Hurricane Child
- Author: Kacen Callender
- Language: English
- Genre: Middle Grade fiction
- Publisher: Scholastic Press
- Publication date: 27 March 2018
- Pages: 240
- Awards: Stonewall Book Award; Lambda Literary Award;
- ISBN: 978-1-3381-2930-4

= Hurricane Child =

2018 novel by Kacen Callender

Hurricane Child is a children's novel by Kacen Callender. The book was published in March 2018 by Scholastic Press. The book is set in Saint Thomas, U.S. Virgin Islands, and tells the story of Caroline Murphy, who discovers her love for another girl.

The book was received positively by critics, and was praised for its vivid description of the Caribbean islands as well as for its use of present tense for the main character. Hurricane Child received the Stonewall Book Award and the Lambda Literary Award in 2019.

== Plot ==
Caroline Murphy, a girl that lives on an island near Saint Thomas, believes herself to be cursed. She was born during a hurricane, a sign of bad luck, and is haunted by the spirit of an unknown woman.

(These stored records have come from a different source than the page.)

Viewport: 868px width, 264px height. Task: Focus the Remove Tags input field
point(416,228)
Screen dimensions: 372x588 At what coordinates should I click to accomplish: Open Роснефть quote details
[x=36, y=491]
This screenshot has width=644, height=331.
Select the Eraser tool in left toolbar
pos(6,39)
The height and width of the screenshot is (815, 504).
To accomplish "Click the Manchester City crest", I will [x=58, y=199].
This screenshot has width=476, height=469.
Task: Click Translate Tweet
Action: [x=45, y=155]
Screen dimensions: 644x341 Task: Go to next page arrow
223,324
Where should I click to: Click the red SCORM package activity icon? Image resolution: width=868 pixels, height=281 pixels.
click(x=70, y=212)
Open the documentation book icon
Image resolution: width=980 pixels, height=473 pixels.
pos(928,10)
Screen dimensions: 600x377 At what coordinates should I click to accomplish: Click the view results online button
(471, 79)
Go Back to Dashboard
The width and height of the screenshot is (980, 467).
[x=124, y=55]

Murphy goes to a Catholic school, where she is bullied by students and faculty alike, due to the color of her skin. Her mother also abandoned the family without apparent reason and disappeared.

One day, a girl called Kalinda, from Barbados, is transferred to Murphy's school. Kalinda eventually develops a friendship with Caroline after Caroline asks Kalinda to sit with her. Murphy slowly realizes she has a crush on Kalinda.

== Analysis ==
According to literary Professor Stephanie Rambo,  Kacen Callender explores the experiences of young, queer, and black children coming into adolescence in their book, Hurricane Child. Rambo notes that while adolescence can be characterized as a tumultuous time in a young person's life, Callender focuses on the possibilities and hope that adolescence can bring as young people begin to find who they are and how they fit within the context of their community. Rambo remarks that Callender uses storms throughout the story to conceptualize the tumultuousness of adolescence and the new beginnings that come after the storm, both metaphorically and literally.

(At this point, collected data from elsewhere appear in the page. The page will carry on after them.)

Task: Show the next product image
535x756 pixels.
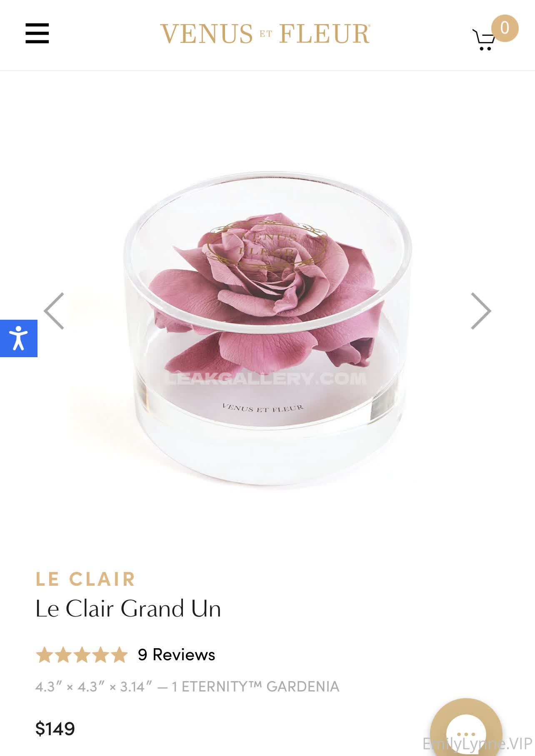Action: 481,311
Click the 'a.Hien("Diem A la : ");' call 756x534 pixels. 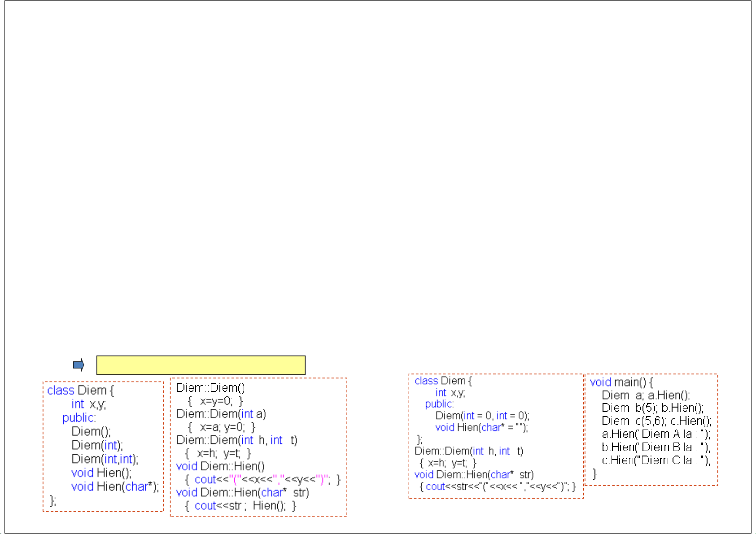tap(656, 434)
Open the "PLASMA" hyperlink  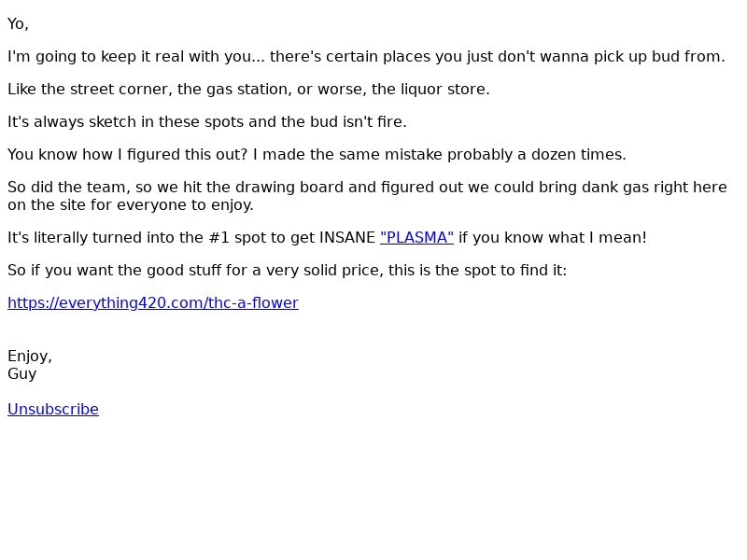coord(416,237)
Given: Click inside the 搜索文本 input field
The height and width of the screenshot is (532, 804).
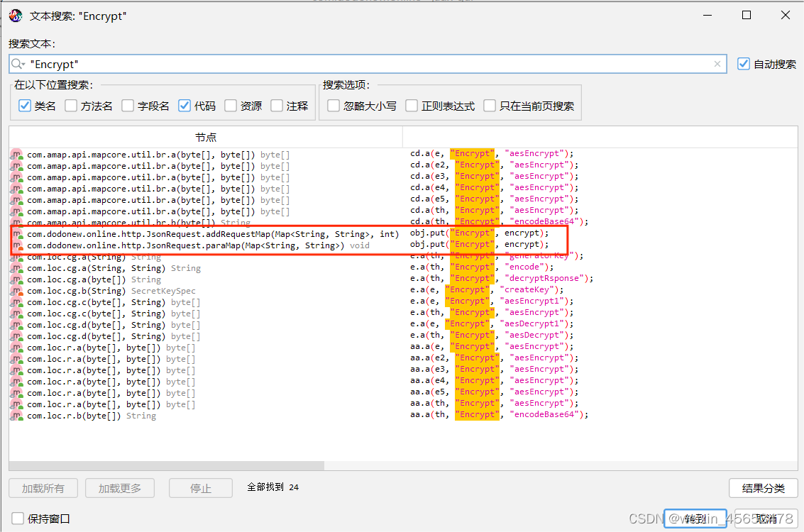Looking at the screenshot, I should coord(284,64).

Giselle Anatol, a specialist in Caribbean literature, comments that Hurricane Child explores themes of queerness through the lens of a young black main character who finds herself ostracized by her community. Anatol notes that while the book primarily focuses on the struggles of being queer, Callender also provides commentary on themes of modern colonialism in the US Virgin Islands. Anatol describes Callender's use of a ghost to help disrupt the storyline of Hurricane Child as a ‘physical’ manifestation of the lingering haunts of imperialism in Caribbean communities. Anatol writes that Callender dismantles the typical notions of the Gothic Genre by adapting what it means to be haunted. Anatol also compares Hurricane Child  to Annie John by Jamaica Kincaid in Callender's use of a ghostly entity to explore themes of community within the Caribbean context.

== Reception ==
The book was generally well-received, with the use of the present tense in the main character's narration a common praise among critics. Writing for The Horn Book Magazine, Anastasia Collins praised the use of present tense as a technique that "thoroughly immerses readers in an emotional tempest." Collins also highlighted Callender's description of Caribbean life and culture, both in "the cruel reality of prejudice" as well as "the fragility and resilience of inner strength."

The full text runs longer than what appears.